Create Secure FTP Jails with OpenSSH on Debian/Ubuntu


If you don't have already OpenSSH-Server on your machine and you're connected probably via SSH, then we need to install it:
apt-get update
apt-get install openssh-server

Next we modify the file /etc/ssh/sshd_config:

Comment out the following line by prepending a #:
Subsystem sftp /usr/lib/openssh/sftp-server

And in the same file add this block right at the end:
Subsystem sftp internal-sftp
Match group ftpaccess
ChrootDirectory %h
X11Forwarding no
AllowTcpForwarding no
ForceCommand internal-sftp

The group ftpaccess in the above block needs to be created:
groupadd ftpaccess
Basically we're going to allow access via FTP only to users that belong to this group.

So we're going to create a new user and add him to this group:
useradd -m peter -g ftpaccess -s /usr/sbin/nologin -d /home/peter
passwd peter

In case you want to specify a different home folder, i've added the -d flag.
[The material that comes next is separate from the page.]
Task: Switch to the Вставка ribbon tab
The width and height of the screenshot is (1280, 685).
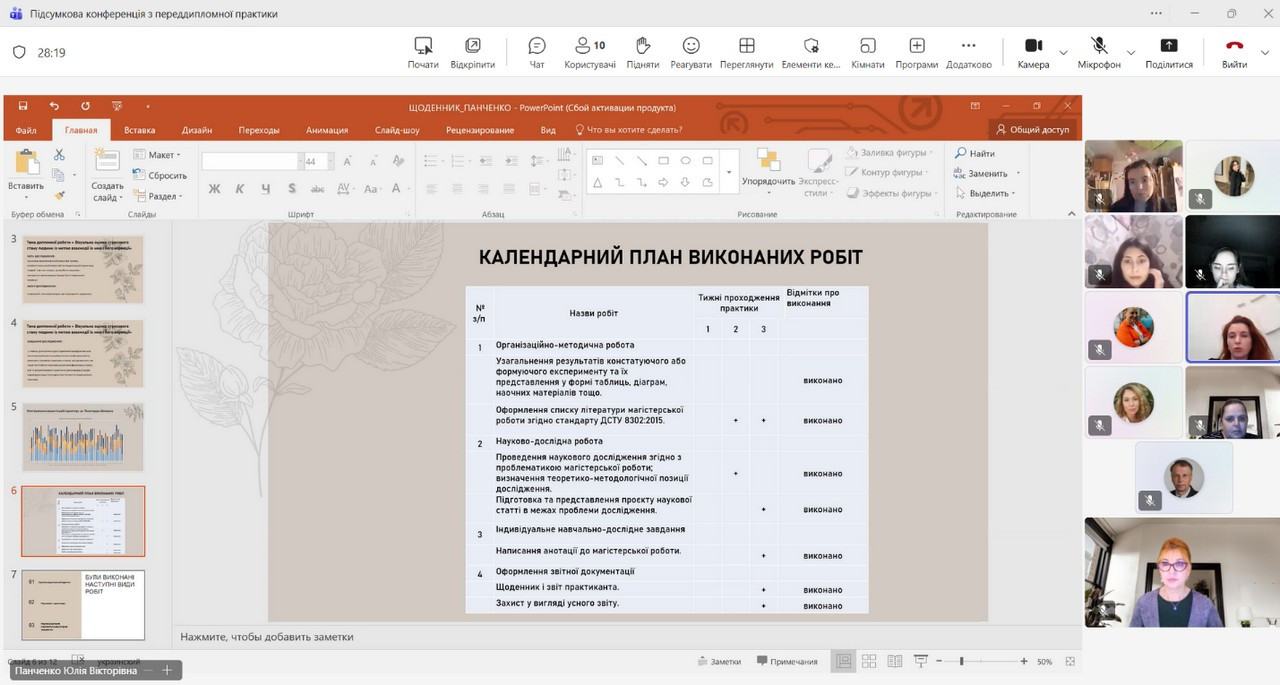Action: pyautogui.click(x=139, y=130)
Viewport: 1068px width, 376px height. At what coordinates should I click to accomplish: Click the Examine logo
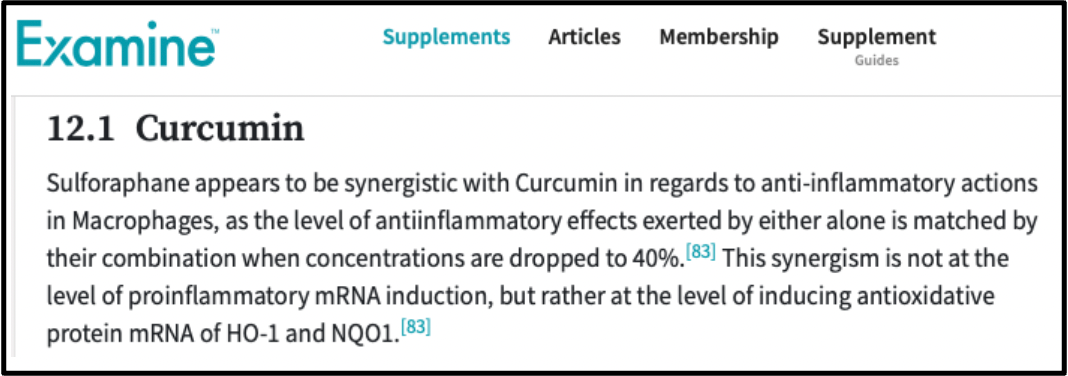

A bit special about the SFTP subsystem is that the home folder of this use needs to belong to root. Subfolders however should belong to the user it self and his group, as follows:
chown root /home/peter
mkdir /home/peter/example
chown peter:ftpaccess /home/peter/example

Finally you should restart ssh:
service ssh restart

Now you should be able to connect to your machine via SFTP and have read/write access to the folder example. You will not be able to access anything above /home/peter.